However, I have some problem with the algebra. In the ferromagnet the exchange term in the Hamiltonian reads $$H_{ex} = -\frac{\Delta_{xc}}{2}\sum_{i,\sigma} \vec{M} \cdot\vec{\sigma}c^{\dagger}_{i\sigma} c_{i \sigma}$$ where $\Delta_{ex}$ is just a scalar number, $\mathbf{M}=(\sin\theta \cos\phi, \sin\theta\sin\phi,\cos\theta)$ is the magnetization vector of the ferromagnet expressed in spherical coordinates, $\vec{\sigma}$ is a vector containing the Pauli matrices, and $c_{i,\sigma}$ annihilates an electron on site $i$ with spin $\sigma$.

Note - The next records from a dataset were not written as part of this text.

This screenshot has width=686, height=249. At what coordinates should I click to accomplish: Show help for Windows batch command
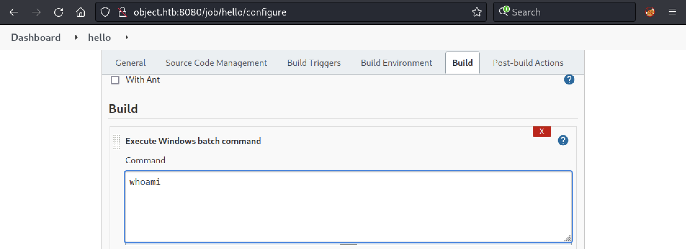(x=563, y=141)
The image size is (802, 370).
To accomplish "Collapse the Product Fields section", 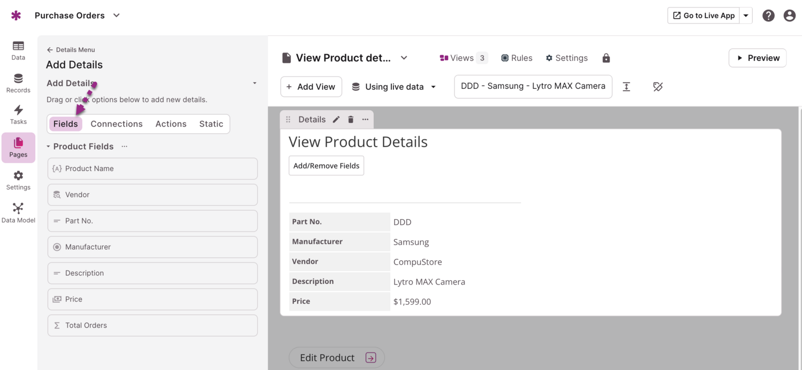I will coord(49,147).
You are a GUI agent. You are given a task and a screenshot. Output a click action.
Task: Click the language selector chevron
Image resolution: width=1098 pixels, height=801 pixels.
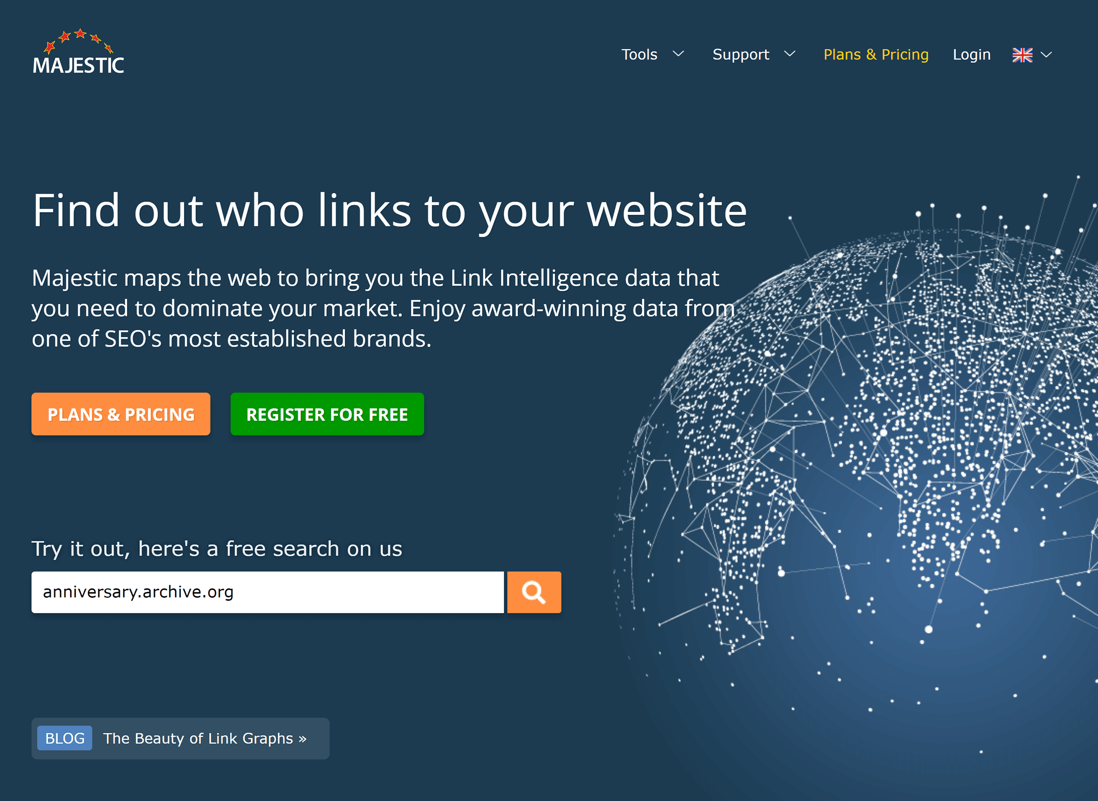tap(1050, 54)
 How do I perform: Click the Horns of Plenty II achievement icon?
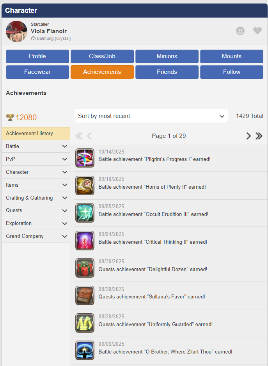point(85,185)
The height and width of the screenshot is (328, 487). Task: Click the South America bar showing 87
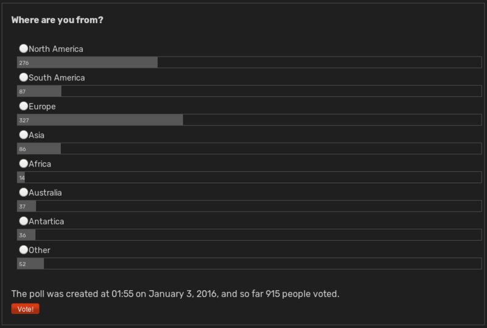(250, 91)
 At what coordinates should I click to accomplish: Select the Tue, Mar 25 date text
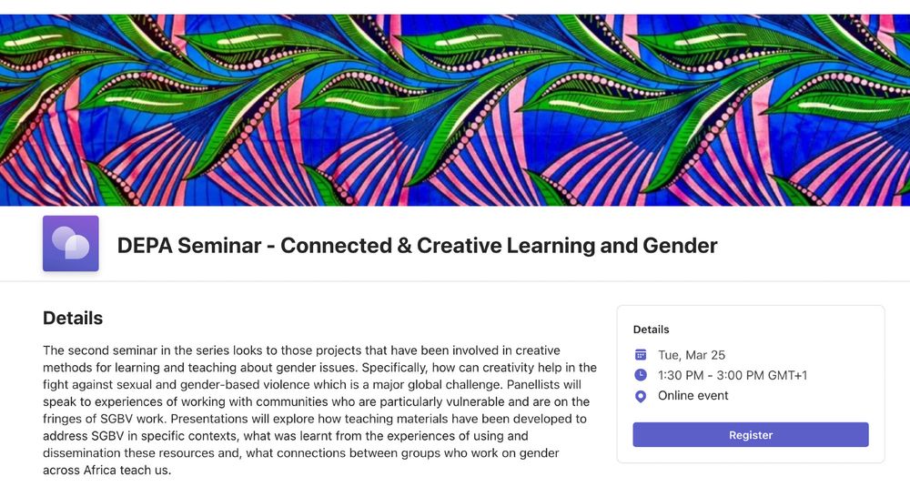click(692, 355)
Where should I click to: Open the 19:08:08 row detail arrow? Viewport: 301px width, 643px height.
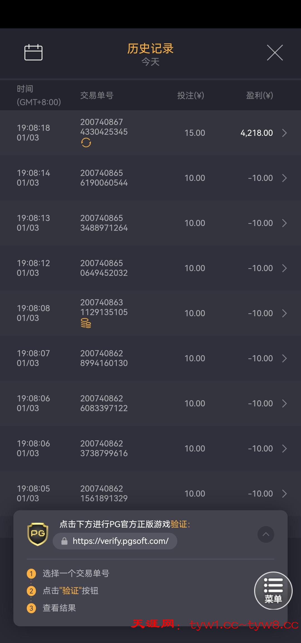tap(284, 313)
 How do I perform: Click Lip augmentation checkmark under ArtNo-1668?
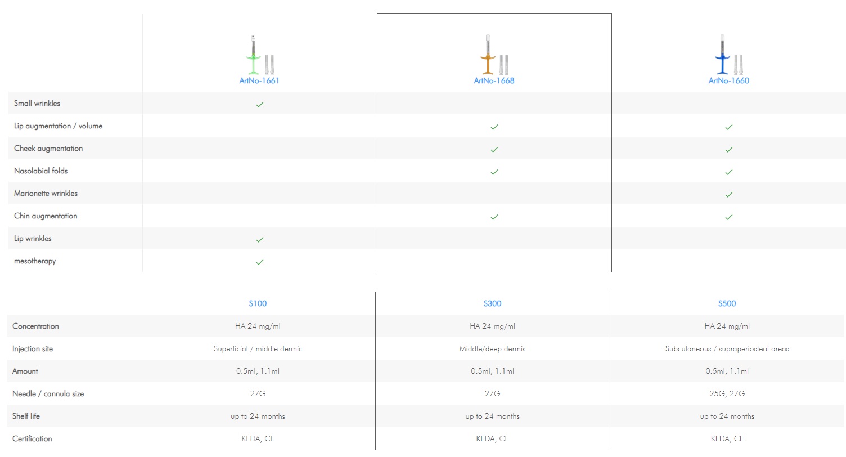494,127
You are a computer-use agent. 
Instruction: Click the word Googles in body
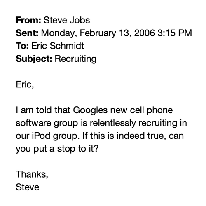(90, 110)
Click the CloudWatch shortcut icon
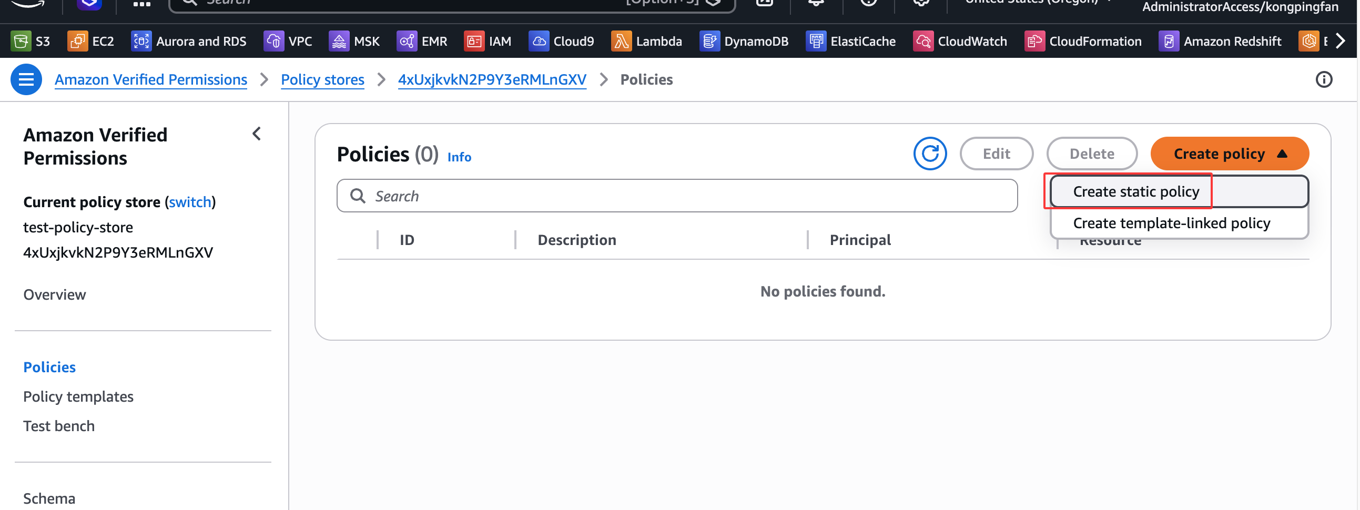The width and height of the screenshot is (1360, 510). (x=922, y=41)
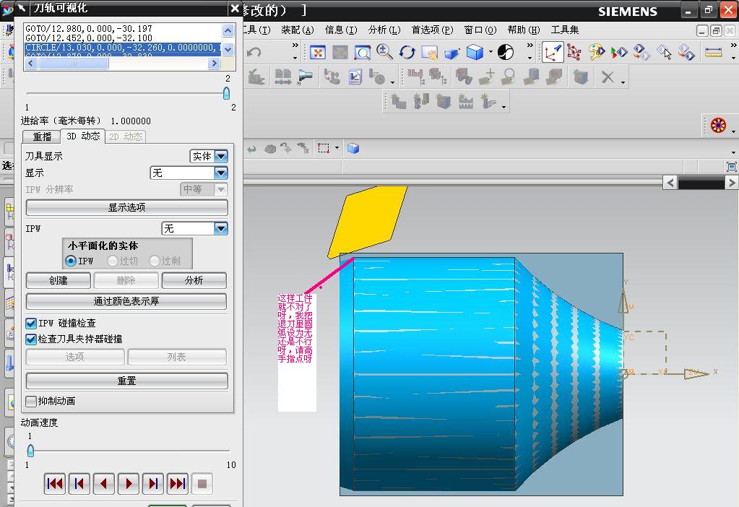
Task: Select the Zoom in/out magnifier tool
Action: point(384,53)
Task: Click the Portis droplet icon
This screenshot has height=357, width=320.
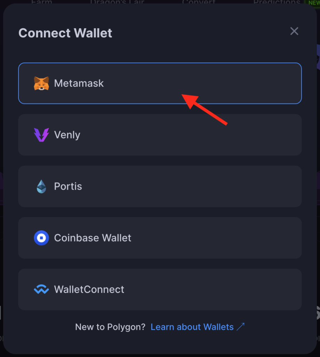Action: 41,187
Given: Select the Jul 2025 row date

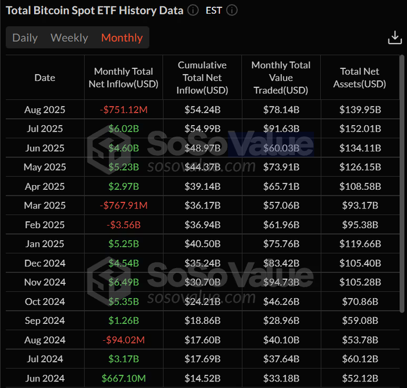Looking at the screenshot, I should coord(45,129).
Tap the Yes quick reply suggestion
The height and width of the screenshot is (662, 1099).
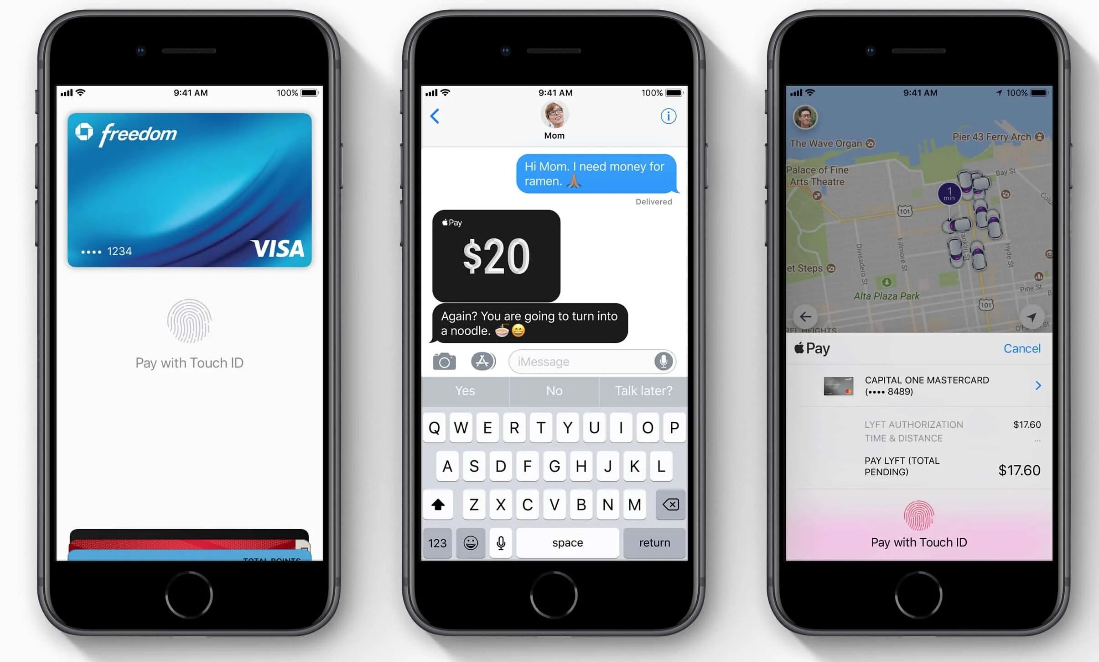464,391
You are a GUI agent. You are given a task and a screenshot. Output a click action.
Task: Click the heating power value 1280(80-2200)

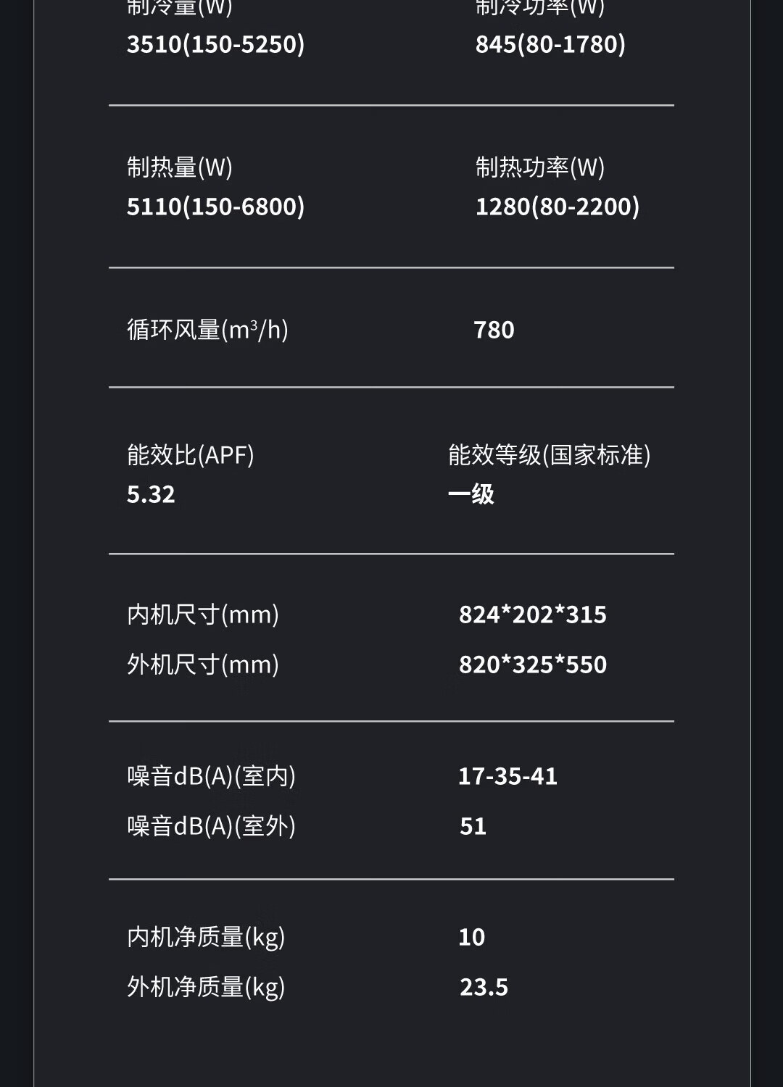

In the lecture notes they write that this becomes

$$H_{ex} = -\frac{\Delta_{xc}}{2}\sum_{i,\sigma} \cos\theta c^{\dagger}_{i\sigma}c_{i\sigma}+ \sin\theta e^{-i\phi} c_{i,-\sigma}^{\dagger}c_{i\sigma} + \sin\theta e^{i\phi} c^{\dagger}_{i\sigma}c_{i,-\sigma} - \cos\theta c^{\dagger}_{i,-\sigma} c_{i,-\sigma}.$$

My question is how does one calculate this explicitly?

My own attempt

Clearly one must expand $$\vec{M}\cdot \vec{\sigma} = \sigma_x\sin\theta\cos\phi + \sigma_y \sin\theta \sin\phi + \sigma_z\cos\theta$$

and then act with this on the operator product $c_{i \sigma}^{\dagger}c_{i\sigma}$. However, I do not understand how the Pauli matrices act on the creation operators.

For instance how can you calculate

$$\sigma_x c_{i\sigma}^{\dagger}c_{i\sigma} = ?$$

I'm sure I can do the calculation above if only I knew how one handles one of these terms.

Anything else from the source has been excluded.